End-to-end machine learning pipeline predicting 12-month revenue at signup for a subscription-based insurance product (~91k customers).
Standard regression fails on insurance LTV because revenue is driven by two separate events: whether a customer stays, and whether they buy additional policies.
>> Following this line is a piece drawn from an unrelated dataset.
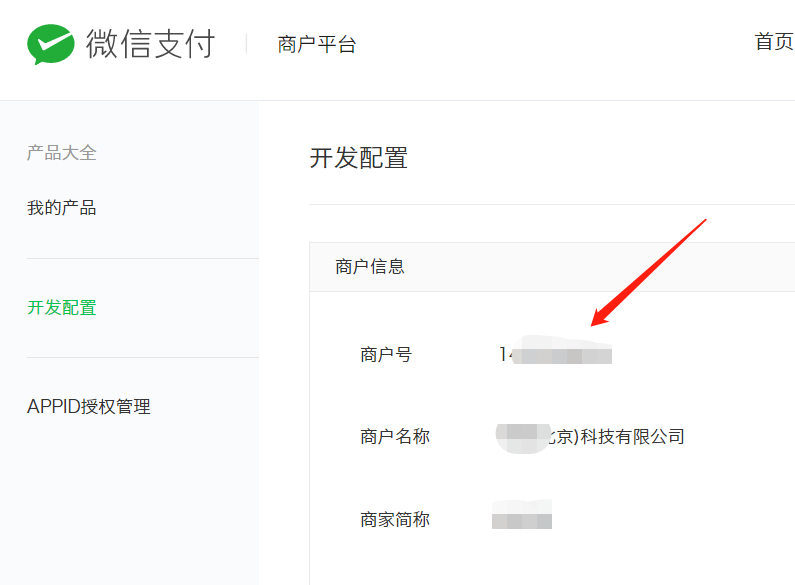Click the green WeChat Pay logo icon
This screenshot has height=585, width=795.
(51, 44)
A single model can't capture both cleanly.
Rather than predicting LTV directly, the pipeline decomposes it:
- Tenure classifier — probability the customer stays 12 months
- Cross-sell classifier — probability they purchase an additional policy
- Cross-sell valuator — expected value of that policy if purchased
Formula: LTV = (Monthly Commission × Predicted Tenure) + (P_crosssell × Value_crosssell)
| Model | MAE | RMSE |
|---|---|---|
| Baseline (mean prediction) | 42.0 | — |
| Linear Regression | ~40 | — |
| Composite XGBoost | 35.49 | 103.50 |
16% reduction in MAE over baseline.
- Customers starting with Product C show the highest cross-sell propensity
- Users on non-standard OS show significantly higher churn — likely UX friction
- Retention drives more total portfolio value than upsell events
Python · Pandas · scikit-learn · XGBoost · Jupyter
pip install -r requirements.txt
jupyter notebook LTV_Model.ipynbcomposite-ltv-modeling/
├── LTV_Model.ipynb # Main modeling notebook
├── requirements.txt
└── README.md